### Passage given:
--- begin ---
The hon. Member for Islington North said that Nazi scientists played a great part in the subsequent development of nuclear weapons. I do not think that that is quite true. The Nazis went down a blind alley as far as nuclear weapons development was concerned. They were subject to eavesdropping at Farm hall, where intelligence experts heard them doubting and wondering whether it was true that the Americans had successfully developed the atomic bomb used in Japan. However, he is absolutely right that Nazi scientists played a key role in developing the rocketry that could carry such weapons to their destination, should they ever be fired. As I like to stress over and over, that is not what their use consists of, once the stage of stable nuclear deterrence is reached.
Similarly and interestingly, the hon. Gentleman said, again rightly, that the Cuban missile crisis was probably the most dangerous point in the cold war—the point when the possibility of a nuclear exchange was at its highest. The concession that the Americans made was even a little greater than he suggested, because they had nuclear-armed missiles based in Turkey. It was not a question of targeting Turkey; the US had missiles based in Turkey, which Kennedy wisely decided the US should offer to remove as a way of giving Khrushchev some face-saving ability, so it would not look too much like a straightforward climb-down for him to remove the Soviet missiles from Cuba.
Although the hon. Gentleman talked a great deal about non-proliferation, he did not quote from the relevant article in the non-proliferation treaty, which is often quoted incompletely. The preamble to the treaty states that nuclear disarmament should occur
“pursuant to”—
that is, in conformity with—
“a treaty on general and complete disarmament”:
in other words, worldwide conventional disarmament.
Article VI of the non-proliferation treaty states in full:
“Each of the parties to the treaty undertakes to pursue negotiations in good faith on effective measures relating to cessation of the nuclear arms race at an early date and to nuclear disarmament, and on a treaty on general and complete disarmament under strict and effective international control.”
--- end ---
### Dataset records:
--- begin ---
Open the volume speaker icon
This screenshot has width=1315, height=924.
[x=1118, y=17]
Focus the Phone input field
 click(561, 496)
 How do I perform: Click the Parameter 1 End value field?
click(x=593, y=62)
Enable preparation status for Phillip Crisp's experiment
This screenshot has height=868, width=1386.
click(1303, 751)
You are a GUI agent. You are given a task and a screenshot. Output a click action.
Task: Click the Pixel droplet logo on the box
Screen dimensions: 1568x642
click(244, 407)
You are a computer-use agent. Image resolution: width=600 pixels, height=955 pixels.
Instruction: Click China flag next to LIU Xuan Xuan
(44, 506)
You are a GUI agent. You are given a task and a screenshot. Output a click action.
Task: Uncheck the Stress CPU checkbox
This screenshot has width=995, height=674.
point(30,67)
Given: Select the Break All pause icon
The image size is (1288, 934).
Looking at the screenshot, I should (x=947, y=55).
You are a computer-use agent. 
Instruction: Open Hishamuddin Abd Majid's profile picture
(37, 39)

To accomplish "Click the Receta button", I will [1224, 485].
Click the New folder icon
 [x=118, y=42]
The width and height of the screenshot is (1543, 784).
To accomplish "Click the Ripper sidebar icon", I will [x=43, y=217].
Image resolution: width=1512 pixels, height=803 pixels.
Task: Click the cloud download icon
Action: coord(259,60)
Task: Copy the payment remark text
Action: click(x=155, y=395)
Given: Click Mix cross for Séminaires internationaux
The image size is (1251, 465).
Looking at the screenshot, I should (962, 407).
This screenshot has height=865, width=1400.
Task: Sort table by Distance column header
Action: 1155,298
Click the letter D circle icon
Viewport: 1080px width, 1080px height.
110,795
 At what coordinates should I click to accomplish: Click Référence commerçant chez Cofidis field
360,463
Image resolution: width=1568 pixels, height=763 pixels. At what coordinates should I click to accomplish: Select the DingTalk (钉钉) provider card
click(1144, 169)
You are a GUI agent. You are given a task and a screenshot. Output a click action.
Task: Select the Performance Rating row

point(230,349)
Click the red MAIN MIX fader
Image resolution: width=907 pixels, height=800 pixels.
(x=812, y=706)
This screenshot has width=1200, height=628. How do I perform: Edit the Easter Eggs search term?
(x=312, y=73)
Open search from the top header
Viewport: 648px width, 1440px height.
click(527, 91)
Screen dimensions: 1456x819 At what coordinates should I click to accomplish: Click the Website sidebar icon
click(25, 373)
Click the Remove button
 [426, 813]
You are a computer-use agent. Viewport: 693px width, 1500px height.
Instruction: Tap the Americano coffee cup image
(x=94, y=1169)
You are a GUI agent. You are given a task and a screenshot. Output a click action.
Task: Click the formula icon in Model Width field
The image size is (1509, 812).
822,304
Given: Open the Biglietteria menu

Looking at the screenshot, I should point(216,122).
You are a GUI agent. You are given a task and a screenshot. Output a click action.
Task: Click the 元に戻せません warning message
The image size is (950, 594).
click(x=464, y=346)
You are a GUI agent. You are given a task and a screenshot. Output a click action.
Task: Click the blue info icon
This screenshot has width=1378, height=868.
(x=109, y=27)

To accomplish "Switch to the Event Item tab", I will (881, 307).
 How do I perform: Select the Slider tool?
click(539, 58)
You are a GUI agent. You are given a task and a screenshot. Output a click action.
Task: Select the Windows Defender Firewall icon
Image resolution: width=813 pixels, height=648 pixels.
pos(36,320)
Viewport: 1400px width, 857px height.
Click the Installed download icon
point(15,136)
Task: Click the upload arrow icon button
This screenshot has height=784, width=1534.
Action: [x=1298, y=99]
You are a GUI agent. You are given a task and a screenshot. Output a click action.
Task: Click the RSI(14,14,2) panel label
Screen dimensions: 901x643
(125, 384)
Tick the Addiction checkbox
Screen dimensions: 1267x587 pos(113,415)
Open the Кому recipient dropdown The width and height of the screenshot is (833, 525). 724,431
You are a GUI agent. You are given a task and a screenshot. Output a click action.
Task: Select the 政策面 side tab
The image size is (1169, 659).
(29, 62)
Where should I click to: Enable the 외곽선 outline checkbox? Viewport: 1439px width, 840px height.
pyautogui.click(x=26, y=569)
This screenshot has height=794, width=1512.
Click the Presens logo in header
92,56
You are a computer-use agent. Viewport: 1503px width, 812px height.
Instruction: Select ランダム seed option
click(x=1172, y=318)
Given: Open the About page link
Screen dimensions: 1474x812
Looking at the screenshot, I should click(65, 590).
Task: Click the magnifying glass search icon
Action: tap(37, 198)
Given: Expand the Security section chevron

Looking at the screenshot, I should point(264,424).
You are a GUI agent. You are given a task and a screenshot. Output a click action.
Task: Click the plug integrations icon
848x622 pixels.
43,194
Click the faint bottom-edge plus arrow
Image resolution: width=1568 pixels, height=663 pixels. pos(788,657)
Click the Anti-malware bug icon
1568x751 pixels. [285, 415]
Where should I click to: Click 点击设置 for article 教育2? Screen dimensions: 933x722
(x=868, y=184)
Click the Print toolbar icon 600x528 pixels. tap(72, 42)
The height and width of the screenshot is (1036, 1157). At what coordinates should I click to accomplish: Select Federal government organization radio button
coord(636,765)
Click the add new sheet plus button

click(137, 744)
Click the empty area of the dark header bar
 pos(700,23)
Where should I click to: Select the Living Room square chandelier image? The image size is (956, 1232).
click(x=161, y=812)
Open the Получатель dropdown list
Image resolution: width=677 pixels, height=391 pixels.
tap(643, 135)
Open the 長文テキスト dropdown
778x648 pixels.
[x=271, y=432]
--- end ---
### Task prompt:
Can you write the next part of the speech on nuclear weapons and the non-proliferation treaty, starting right after the quoted text of Article VI?

### The response:
There are three elements to article VI: the cessation of the nuclear arms race at an early date, a world free of nuclear weapons, and a world with general disarmament. On the first, Britain has never been part of the nuclear arms race. It is true that the superpowers have: they piled up nuclear weapons on both sides of the iron curtain.
The one thing on which I always used to agree with the famous former general secretary of the Campaign for Nuclear Disarmament, Monsignor Bruce Kent, was his view that the Americans and the Russians could each unilaterally cut their nuclear arsenals by 10% without any loss of security whatsoever. I agreed entirely: both sides had massive overkill capability. However, Britain never did. For that matter, China never has, and nor has France. We in this country have always followed a policy of minimum strategic nuclear deterrence. In other words, it does not matter if another country has the ability to wipe us out 50 times over, because we can cause unacceptable levels of devastation in retaliation, which is why the other country will not do it in the first place.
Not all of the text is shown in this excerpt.